● Given problem: Copy the passage about the Tribune Company's losses and a possible Newsday sale word for word, starting at "At the time, Zell" and ending at "a tanking economy.".

● Supplied passage:

━━━━━━

Talk of the possible sale of Newsday surfaced today as Tribune reported a fourth-quarter loss of $79 million. The company acknowledged it may have to sell assets as it struggles past a highly-leveraged December deal that took the company private.
The dismal results come three months after chairman and CEO Zell, a real estate mogul with no experience in the newspaper business, led a buyout of the struggling company, which owns the Los Angeles Times, the Chicago Tribune and the Baltimore Sun, among other newspapers, local television stations and the Chicago Cubs baseball team.
At the time, Zell said he planned to sell the Cubs and related assets, but wanted to keep most of the rest of the company intact. He also said that additional downsizing was not the answer to historic changes in the newspaper industry. But in the three months since, he has cut jobs, citing falling advertising revenue and a tanking economy.

━━━━━━

● Dataset content:
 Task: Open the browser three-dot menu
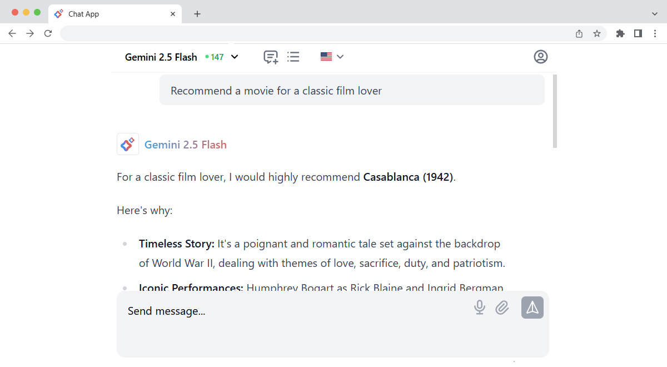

━━━━━━

● Final result:
At the time, Zell said he planned to sell the Cubs and related assets, but wanted to keep most of the rest of the company intact. He also said that additional downsizing was not the answer to historic changes in the newspaper industry. But in the three months since, he has cut jobs, citing falling advertising revenue and a tanking economy.